* _The input_:
• • •

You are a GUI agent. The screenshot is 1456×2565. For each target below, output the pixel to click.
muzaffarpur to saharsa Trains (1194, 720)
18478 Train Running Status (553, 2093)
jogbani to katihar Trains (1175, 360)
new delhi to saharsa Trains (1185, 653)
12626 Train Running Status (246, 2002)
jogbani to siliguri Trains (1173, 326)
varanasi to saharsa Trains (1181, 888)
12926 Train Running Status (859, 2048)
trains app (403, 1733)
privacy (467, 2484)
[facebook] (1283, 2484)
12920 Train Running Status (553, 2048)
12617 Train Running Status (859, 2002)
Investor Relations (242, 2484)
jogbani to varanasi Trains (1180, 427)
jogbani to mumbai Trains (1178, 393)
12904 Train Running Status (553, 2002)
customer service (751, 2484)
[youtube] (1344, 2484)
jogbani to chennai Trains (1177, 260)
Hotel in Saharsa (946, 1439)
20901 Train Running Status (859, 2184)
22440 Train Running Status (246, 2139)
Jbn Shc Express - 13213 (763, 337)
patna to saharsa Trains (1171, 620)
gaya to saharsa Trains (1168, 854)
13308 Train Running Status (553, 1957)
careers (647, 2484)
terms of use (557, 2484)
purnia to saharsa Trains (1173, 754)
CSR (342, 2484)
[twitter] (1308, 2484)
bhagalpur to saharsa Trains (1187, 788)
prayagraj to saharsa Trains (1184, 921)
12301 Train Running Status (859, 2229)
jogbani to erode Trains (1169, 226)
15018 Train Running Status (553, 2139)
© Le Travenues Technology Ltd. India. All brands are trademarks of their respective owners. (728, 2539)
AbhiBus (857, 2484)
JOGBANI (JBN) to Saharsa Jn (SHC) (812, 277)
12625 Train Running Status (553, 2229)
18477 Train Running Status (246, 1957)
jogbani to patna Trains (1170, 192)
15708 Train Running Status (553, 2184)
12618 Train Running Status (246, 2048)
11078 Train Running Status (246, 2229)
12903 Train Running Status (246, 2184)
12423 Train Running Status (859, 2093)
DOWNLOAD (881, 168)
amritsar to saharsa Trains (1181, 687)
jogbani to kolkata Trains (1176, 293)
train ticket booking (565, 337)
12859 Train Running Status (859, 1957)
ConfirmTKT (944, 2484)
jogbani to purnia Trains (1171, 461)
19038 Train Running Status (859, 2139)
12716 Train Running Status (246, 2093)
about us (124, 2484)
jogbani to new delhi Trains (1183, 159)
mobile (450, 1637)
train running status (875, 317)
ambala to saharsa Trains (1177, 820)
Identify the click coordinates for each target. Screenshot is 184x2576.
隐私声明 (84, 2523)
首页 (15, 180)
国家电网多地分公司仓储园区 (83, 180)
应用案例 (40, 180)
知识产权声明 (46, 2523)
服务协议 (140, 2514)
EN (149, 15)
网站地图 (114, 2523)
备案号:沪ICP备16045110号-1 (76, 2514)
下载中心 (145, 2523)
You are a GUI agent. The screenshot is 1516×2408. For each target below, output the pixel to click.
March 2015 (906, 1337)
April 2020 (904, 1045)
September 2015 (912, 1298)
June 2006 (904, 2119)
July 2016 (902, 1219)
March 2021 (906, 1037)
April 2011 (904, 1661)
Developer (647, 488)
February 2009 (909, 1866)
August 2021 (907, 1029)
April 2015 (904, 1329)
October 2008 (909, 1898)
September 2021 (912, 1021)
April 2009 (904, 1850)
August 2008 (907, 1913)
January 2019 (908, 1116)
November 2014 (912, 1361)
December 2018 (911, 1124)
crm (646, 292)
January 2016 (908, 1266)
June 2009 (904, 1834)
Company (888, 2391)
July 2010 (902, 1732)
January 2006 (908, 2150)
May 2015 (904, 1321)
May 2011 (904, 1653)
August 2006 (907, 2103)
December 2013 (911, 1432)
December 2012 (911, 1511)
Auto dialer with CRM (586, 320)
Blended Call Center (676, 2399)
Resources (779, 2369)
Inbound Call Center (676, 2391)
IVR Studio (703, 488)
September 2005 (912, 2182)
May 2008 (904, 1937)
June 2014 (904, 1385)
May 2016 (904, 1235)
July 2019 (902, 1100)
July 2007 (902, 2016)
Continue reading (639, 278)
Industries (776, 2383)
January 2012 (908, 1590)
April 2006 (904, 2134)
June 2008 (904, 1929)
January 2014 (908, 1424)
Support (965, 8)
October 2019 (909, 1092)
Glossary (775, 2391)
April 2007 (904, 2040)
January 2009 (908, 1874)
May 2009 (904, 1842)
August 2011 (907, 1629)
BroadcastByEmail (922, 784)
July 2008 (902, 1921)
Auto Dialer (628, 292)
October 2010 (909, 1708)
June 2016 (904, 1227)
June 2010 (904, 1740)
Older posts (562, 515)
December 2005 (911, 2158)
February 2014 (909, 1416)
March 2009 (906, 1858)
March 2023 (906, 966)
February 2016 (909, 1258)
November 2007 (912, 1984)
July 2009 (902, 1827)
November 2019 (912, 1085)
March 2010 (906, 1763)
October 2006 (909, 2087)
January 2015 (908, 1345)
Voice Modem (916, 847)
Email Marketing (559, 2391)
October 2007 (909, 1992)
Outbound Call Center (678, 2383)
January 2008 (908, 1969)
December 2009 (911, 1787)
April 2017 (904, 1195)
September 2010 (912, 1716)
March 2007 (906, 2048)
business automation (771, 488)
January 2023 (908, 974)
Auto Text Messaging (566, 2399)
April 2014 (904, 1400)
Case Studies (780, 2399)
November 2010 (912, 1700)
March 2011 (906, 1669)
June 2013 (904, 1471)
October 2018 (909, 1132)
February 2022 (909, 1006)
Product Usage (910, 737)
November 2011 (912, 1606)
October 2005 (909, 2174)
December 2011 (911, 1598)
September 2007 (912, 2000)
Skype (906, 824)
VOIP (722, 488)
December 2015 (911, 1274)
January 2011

• • •

* _Goal of the exercise_:
Output, please, only the lines running from the start of the entries through the line that contains "jogbani to siliguri Trains (1173, 326)", including both of those lines.

* _Response to the exercise_:
You are a GUI agent. The screenshot is 1456×2565. For each target below, output the pixel to click.
muzaffarpur to saharsa Trains (1194, 720)
18478 Train Running Status (553, 2093)
jogbani to katihar Trains (1175, 360)
new delhi to saharsa Trains (1185, 653)
12626 Train Running Status (246, 2002)
jogbani to siliguri Trains (1173, 326)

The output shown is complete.